The Tour Down Under has become a staple of Adelaide’s summer social calendar, and there is nothing better than seeing the village set-up, the tourists arriving, and the locals, cyclists and non-cyclists, coming together to celebrate a great event.

There is no doubt about it: the TDU is great for South Australia.  It highlights the state on TV screens across the world, it brings money, tourists and an atmosphere to rival Mad-March.

But does the TDU encourage people to ride bikes?

As a casual bike rider and tennis player, I compare the TDU to the Australian Open.  Does watching the Australian Open make me want to get out there and play tennis? Sure!  Does watching the TDU do the same for my bike?  Not really.

I just can’t relate to the TDU’s professional riders.  I don’t wear lycra – mainly because I don’t own any and I don’t see the need, but it is disappointing there is an anti-lycra sentiment in South Australia that stretches into the cycling community itself.  Realistically, a lot of cyclists wear both, and in Adelaide especially, all cyclists, regardless of attire, share a common goal… better bicycle infrastructure.
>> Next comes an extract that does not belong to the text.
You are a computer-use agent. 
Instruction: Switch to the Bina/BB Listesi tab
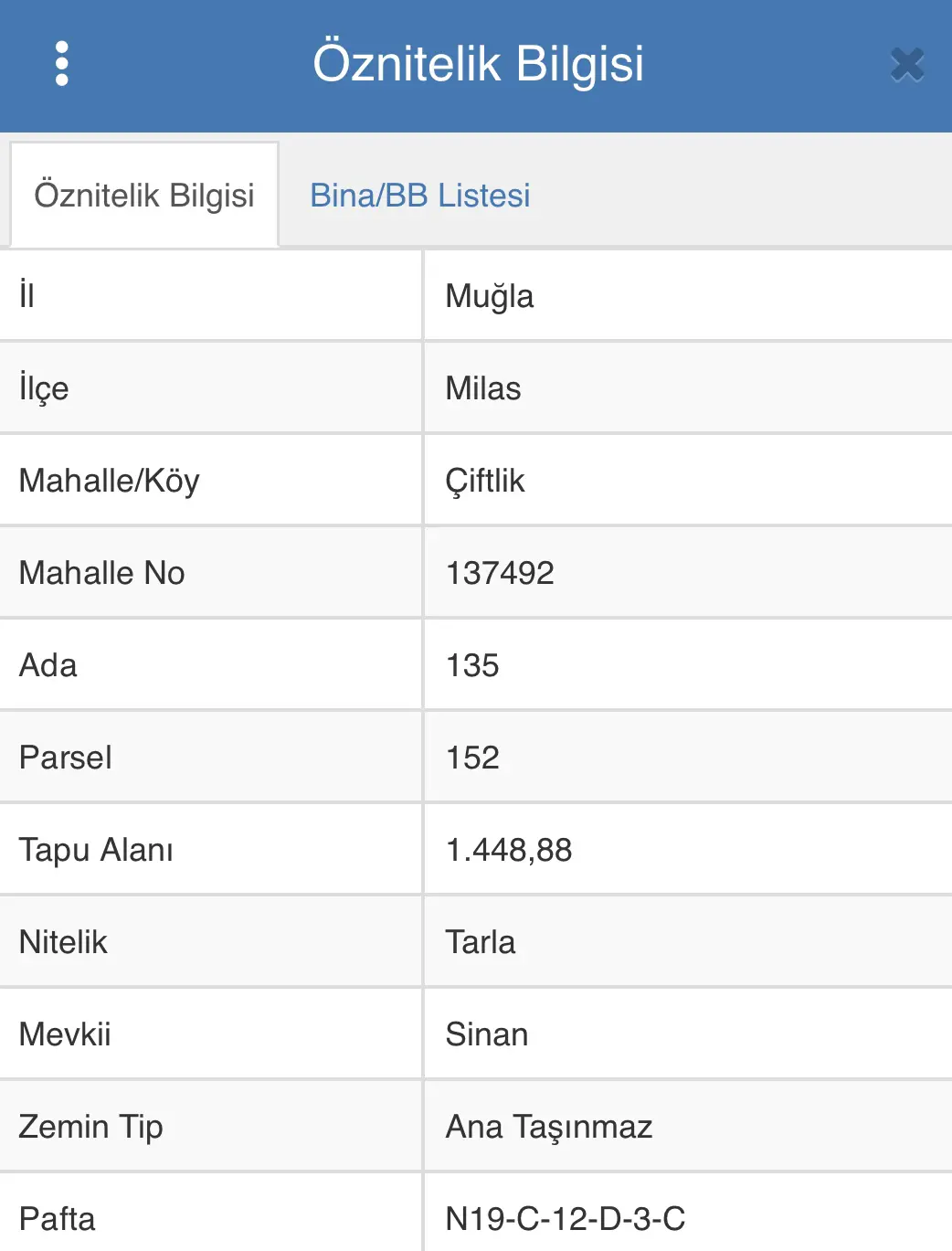coord(420,196)
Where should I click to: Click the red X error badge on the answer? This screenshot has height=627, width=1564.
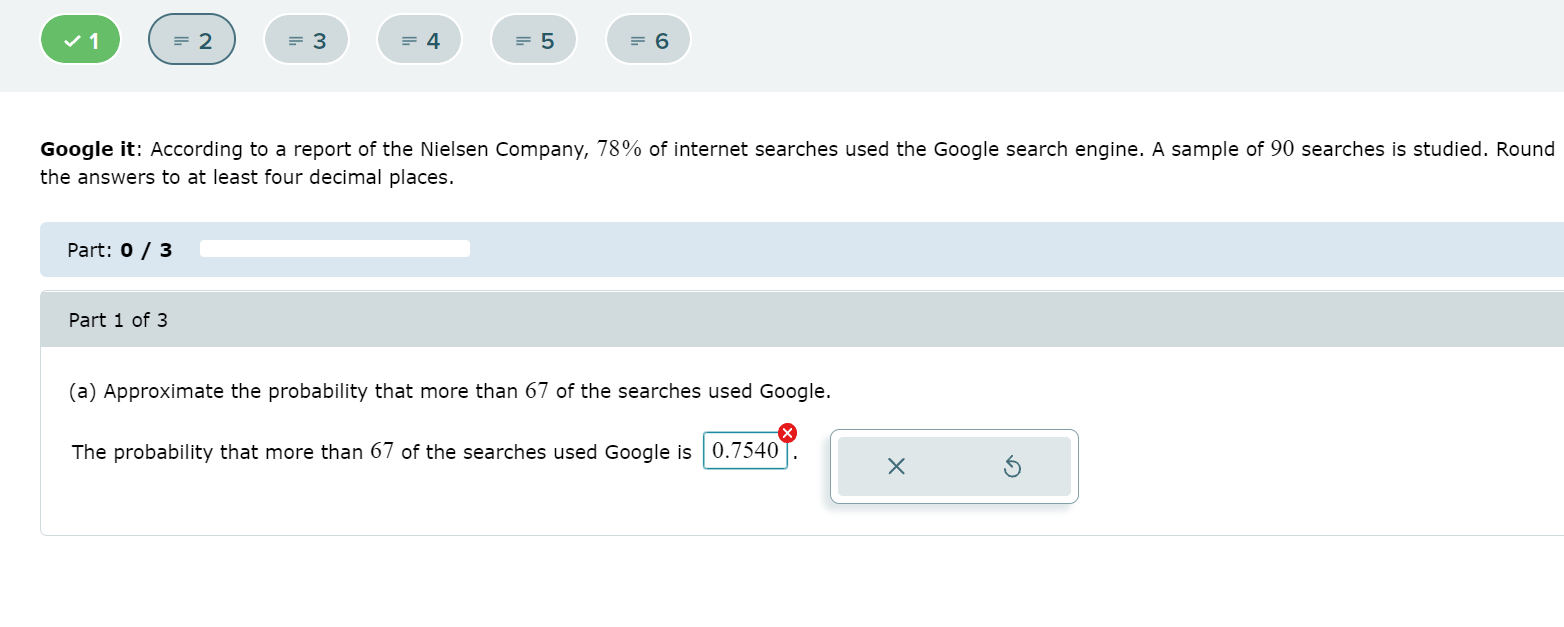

Personally, I really want to like the TDU for the competitive as well as the social benefits, and I do… but it takes effort.  Aside from the attire, I can’t relate to those super fit guys doing the seemingly impossible.  They’re so confident, they don’t care how busy the road they ride on is, or whether there is a wide, well-defined bike lane.  They often ride in big groups, experiencing the safety and confidence that that brings and they are, of course, far more confident on a bicycle than I will ever be.

Do they really care about better bicycle infrastructure?  Do they care about the sustainability and money saving benefits a cycling commute brings?  Do they care about getting more bums on bikes?

So, why am I motivated by elite tennis players and not by professional cyclists?

People play tennis for similar reasons, but people cycle for so many different reasons I probably can’t even begin to list them.

Cycling can be a profession or a lifestyle, and yes, for some it is both.  But it’s these varying motivations that I believe create the distinction between the lycra brigade and other cyclists; between riding competitively and casually commuting; between being inspired by the riders in the TDU and being indifferent.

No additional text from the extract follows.